**TEXT FOR ANALYSIS:**
····················
MELBOURNE—Taking a break in a Melbourne Thai restaurant, I idly glanced at the TV which held my fellow diners’ attention so raptly. A bearded Richard Chamberlain and a gracefully aging Karen Allen were puttering about with some tribal decorations from the American Pacific northwest. The Australians seemed positively fascinated by the colorful masks of the Native Americans. And it was at that moment that one of those coincidences happened that you think don’t mean anything, but upon reflection you realize they signify everything.
Shuffling by outside the window was a crushingly indigent Aboriginal woman, her tattered and soiled singlet, which must once have been purple, hanging off her beefy shoulders. Her hair was a tangle and her eyes swollen shut. She moved her lips as if talking to herself or chewing something. Her flip-flops were bright pink, but one of the straps had come loose and she had to drag her left foot to keep her shoes on her feet.
····················
**DATA:**
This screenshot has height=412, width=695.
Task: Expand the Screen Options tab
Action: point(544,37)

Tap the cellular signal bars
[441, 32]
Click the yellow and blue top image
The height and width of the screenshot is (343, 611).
····················
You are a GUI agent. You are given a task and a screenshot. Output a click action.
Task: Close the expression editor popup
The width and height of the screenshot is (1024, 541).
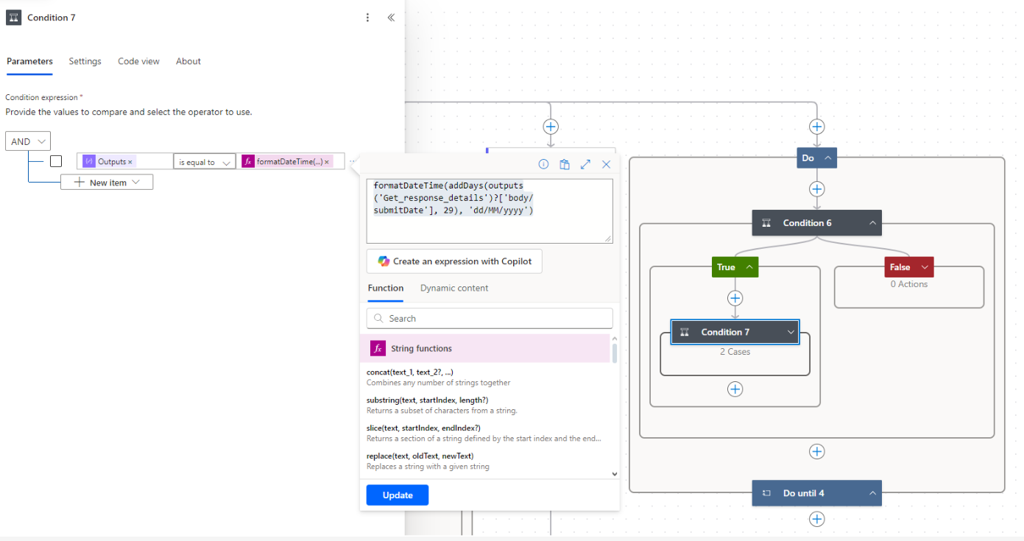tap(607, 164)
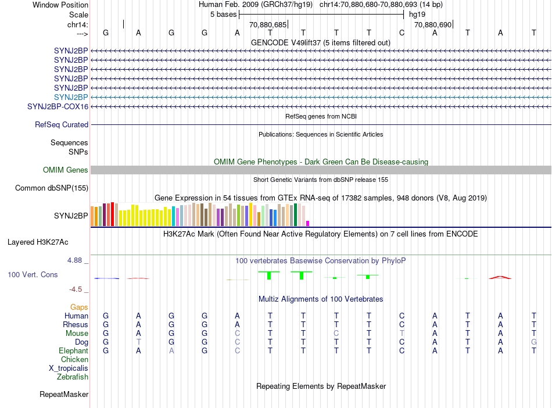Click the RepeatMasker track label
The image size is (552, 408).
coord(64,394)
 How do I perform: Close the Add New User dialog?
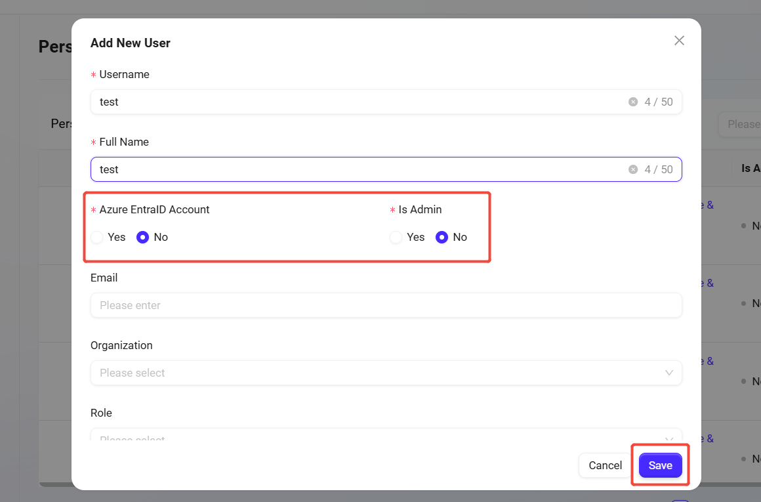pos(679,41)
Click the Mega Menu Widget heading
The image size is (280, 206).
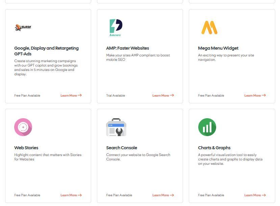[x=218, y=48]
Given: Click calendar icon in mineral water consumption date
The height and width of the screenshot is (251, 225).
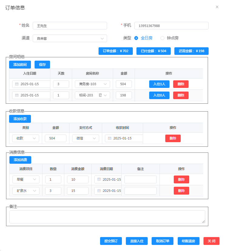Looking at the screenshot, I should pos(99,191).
····················
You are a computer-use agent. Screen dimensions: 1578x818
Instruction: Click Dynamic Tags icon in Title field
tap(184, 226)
····················
**YOUR TASKS:**
(1) Answer these questions using the Melbourne restaurant passage above.
(a) Which two actors were on the TV in the restaurant?
(b) What color were the Aboriginal woman's flip-flops?
(c) Which foot did the woman have to drag?
(2) State whether each statement agrees with the Melbourne restaurant passage above. Answer yes or no, and quote the words that decide it.
(a) The restaurant served Thai food.
(b) The woman's singlet was still plainly purple.
(c) The other diners paid little attention to the TV.

**EXERCISE RESULTS:**
(1)
(a) Richard Chamberlain and Karen Allen
(b) Bright pink
(c) Her left foot

(2)
(a) Yes: "Taking a break in a Melbourne Thai restaurant"
(b) No: "which must once have been purple"
(c) No: "held my fellow diners’ attention so raptly"